Exercise details
Each line of the entries that mentions the string "resolution" needs to be reported.

Records excerpted from a collection:

····················

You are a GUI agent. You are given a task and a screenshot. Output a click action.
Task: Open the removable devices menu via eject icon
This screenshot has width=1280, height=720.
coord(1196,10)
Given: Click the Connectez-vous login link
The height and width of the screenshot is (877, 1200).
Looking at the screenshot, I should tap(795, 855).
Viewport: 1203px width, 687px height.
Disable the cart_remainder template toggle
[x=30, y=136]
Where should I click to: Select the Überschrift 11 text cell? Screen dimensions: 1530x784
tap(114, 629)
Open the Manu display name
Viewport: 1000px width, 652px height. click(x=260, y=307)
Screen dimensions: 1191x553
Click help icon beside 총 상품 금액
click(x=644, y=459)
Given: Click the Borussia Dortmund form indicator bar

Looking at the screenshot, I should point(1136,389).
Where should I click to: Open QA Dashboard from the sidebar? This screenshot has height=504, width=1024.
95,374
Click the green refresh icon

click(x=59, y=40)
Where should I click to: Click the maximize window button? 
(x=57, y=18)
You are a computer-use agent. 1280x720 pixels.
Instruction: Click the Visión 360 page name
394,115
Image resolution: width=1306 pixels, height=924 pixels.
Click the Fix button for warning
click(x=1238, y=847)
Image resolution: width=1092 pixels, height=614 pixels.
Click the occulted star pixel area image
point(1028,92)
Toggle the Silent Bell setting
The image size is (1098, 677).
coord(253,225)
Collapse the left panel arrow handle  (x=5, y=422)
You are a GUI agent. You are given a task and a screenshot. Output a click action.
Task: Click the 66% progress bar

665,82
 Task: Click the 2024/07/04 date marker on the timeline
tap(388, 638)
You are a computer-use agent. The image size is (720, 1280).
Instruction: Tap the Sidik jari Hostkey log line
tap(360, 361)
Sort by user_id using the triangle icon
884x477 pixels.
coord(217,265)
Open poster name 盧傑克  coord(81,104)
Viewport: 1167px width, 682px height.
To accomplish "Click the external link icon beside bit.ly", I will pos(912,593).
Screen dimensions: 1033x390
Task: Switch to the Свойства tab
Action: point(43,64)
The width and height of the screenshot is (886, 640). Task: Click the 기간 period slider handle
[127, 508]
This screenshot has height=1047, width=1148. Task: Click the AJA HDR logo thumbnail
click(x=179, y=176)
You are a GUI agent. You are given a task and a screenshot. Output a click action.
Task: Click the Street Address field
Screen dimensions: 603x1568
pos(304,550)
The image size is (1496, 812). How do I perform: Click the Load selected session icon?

····················

Solution for this problem
Image resolution: width=1306 pixels, height=924 pixels.
Image resolution: width=1092 pixels, height=614 pixels.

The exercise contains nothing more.